- **Exercise details**: In full and unchanged, set down the entries that follow, with no images.

- **Study material**:
* * *

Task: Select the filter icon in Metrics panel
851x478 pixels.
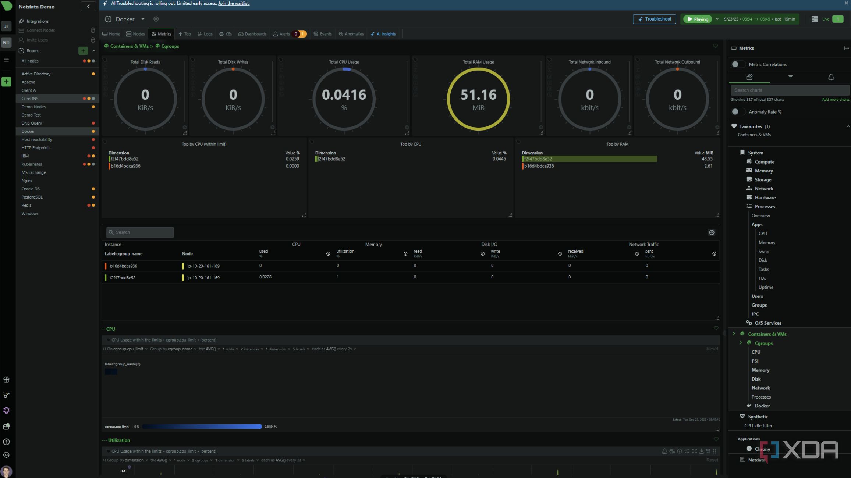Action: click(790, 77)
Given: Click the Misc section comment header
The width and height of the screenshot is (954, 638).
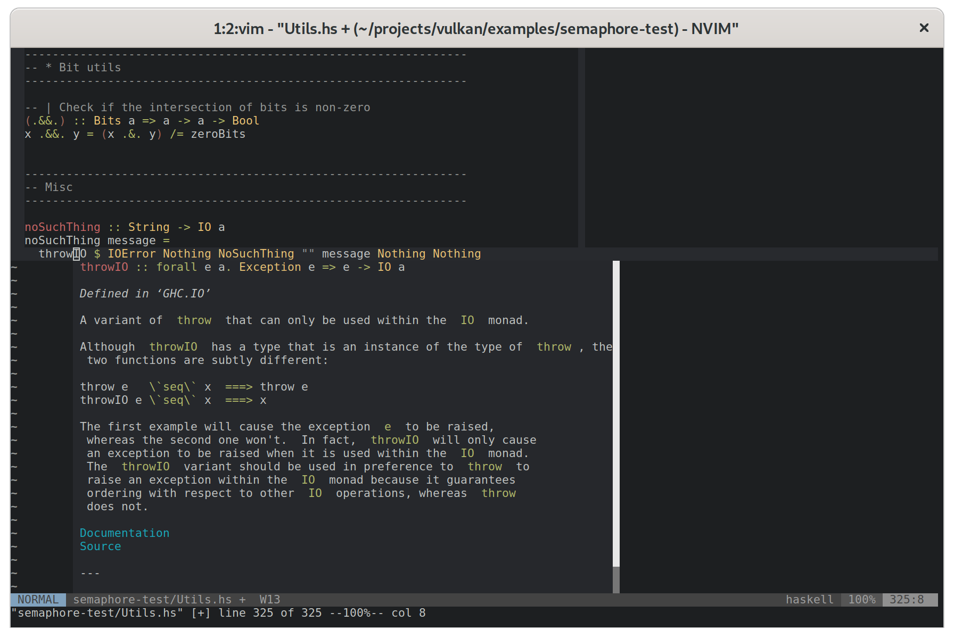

* * *

- **Response to this exercise**:
Task: Select the filter icon in Metrics panel
851x478 pixels.
Action: click(790, 77)
Given: Click the Misc section comment header
The width and height of the screenshot is (954, 638).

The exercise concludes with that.